Wir leben in einer Single-Gesellschaft. Jedenfalls bekommen wir das immer wieder mahnend von den Medien um die Ohren gehauen. Die Gründe sind einfach: die heutigen Lebensumstände und persönlichen Selbstverwirklichungs-Entwürfe sind nicht mehr vereinbar mit dem Bild einer frühen Ehe. Zwischen beruflicher Karriere und abendlichen Partys scheint kein Platz mehr für die traute Zweisamkeit zu sein. Besonders stark tritt die Vereinsamung in den Großstädten auf. Jedenfalls steigen die Zahlen der Single-Haushalte hier besonders schnell an.
Deshalb
ist es doch ganz nahe liegend und wohl auch wünschenswert,
dass sich das Kino durch junge und unverbrauchte Filmemacher diesem
Thema annimmt. Und was eignet sich besser, um ein Bild über
die absurden Auswüchse der Single-Kultur zu zeichnen, als eine
Speed-Dating-Veranstaltung. Beim Speed-Dating sitzen sich immer
zwei Singles gegenüber und haben eine begrenzte Zeit von wenigen
Minuten zur Verfügung, um sich kennen zu lernen. Dann wechselt
das Gegenüber. Am Ende kann man auf einer Liste ankreuzen,
von welcher Bekanntschaft man sich die Telefonnummer wünscht.
Wenn diese Person dann auch das Kreuz an der richtigen Stelle gesetzt
hat, kommt es eventuell zu einem weiteren Treffen.
Genau so etwas zeigt der Film von Ralf Westhoff. Er hat, um es auf
den Punkt zu bringen, eine Speed-Dating-Veranstaltung mit Schauspielern
nachgestellt, und um auch eine kleine Geschichte zu erzählen
werden alle Charaktere kurz in ihrem Münchner Alltag porträtiert.
Dabei vollbringt der junge Regisseur das Kunststück, eine unfassbare
Menge an Stereotypen zu versammeln. Da gibt es den Öko, den
selbstbewussten Aufreißer,
die Verklemmte, den Reichen, den Mittellosen, die Quasselstrippe,
den Yuppie, das Püppchen, den zugezogenen Kleinstädter
etc. etc. etc.
Das
ist in seiner Einfachheit auf Dauer ziemlich ärgerlich. Denn
während des Großteils von "Shoppen" werden
die Gespräche der Speed-Dater abgefilmt. Das ist oft lustig
und Westhoff beweist durchaus ein Talent als Gag-Schreiber, mit
dem er bei diversen TV-Comedyshows gut aufgehoben wäre. Da
sprudelt es in den Dialogen nur so an Pointen. Manche sind auch
durchaus gelungen, aber viele verpuffen ohne nennenswerten Effekt.
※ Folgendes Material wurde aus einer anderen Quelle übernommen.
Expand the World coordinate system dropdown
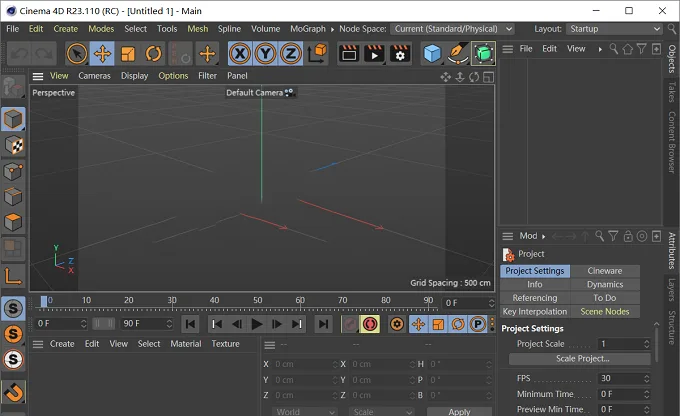This screenshot has width=680, height=416. tap(304, 411)
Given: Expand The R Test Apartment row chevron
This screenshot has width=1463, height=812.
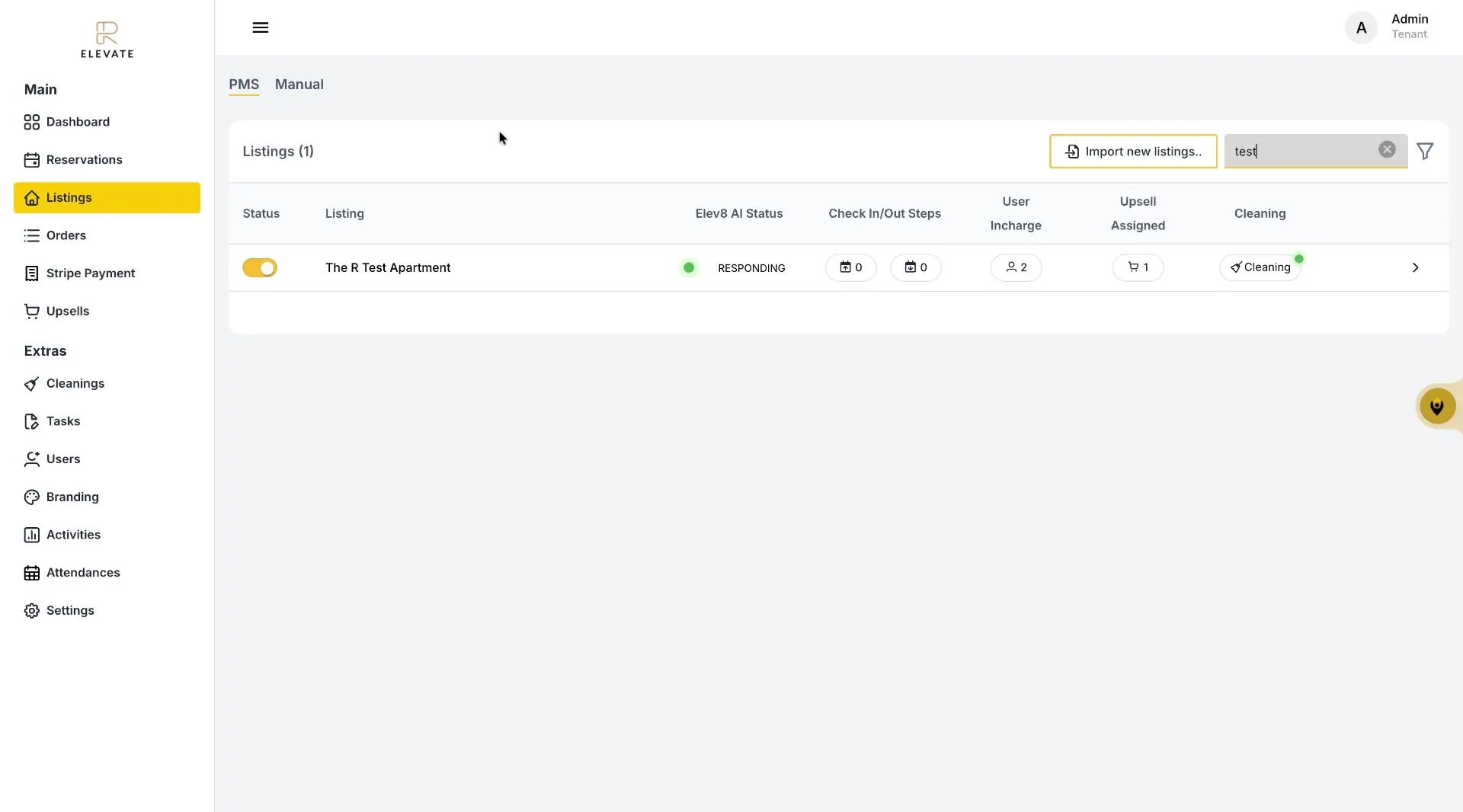Looking at the screenshot, I should [1415, 267].
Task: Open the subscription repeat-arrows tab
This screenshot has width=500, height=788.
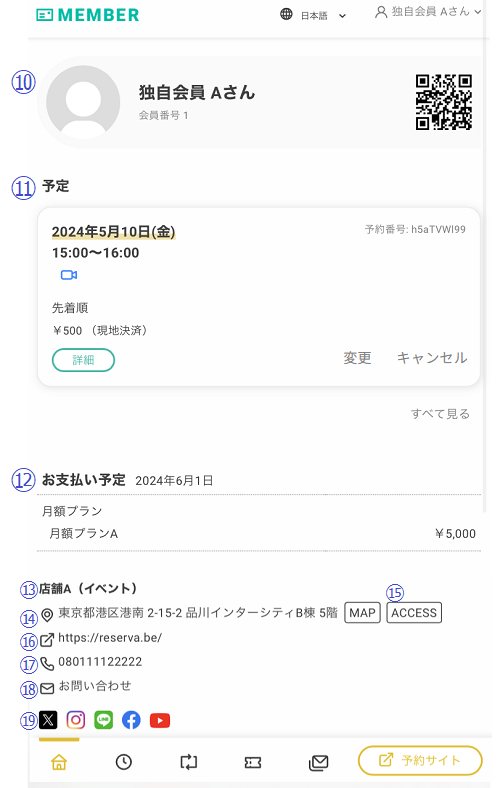Action: tap(188, 762)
Aber irgendwann fragt man sich: Moment mal, worüber lachen
wir hier eigentlich? Die Protagonisten von "Shoppen" sollen
Repräsentanten der deutschen Single-Kultur sein, von Millionen
junger Menschen, die sich in genau derselben Situation befinden,
fungieren hier jedoch eigentlich nur als Witzfiguren. Das ist ärgerlich
und offenbart eine zynische Grundhaltung gegenüber diesen Personen,
obwohl Westhoff im Pressematerial beteuert, man solle zwar über
die Figuren lachen aber sie trotzdem mögen. Das geht
leider nicht. Um jemanden zu mögen, muss man ihn zunächst
kennen lernen, und das ist bei der übereiligen und oberflächlichen
Charakterzeichnung dieses Films einfach nicht drin.
Um
nicht ganz ohne Plot dazustehen, werden die Großstädter
nach dem Dating-Vergnügen noch weiter beobachtet, schließlich
möchte man erfahren ob sich die einsamen Herzen doch finden.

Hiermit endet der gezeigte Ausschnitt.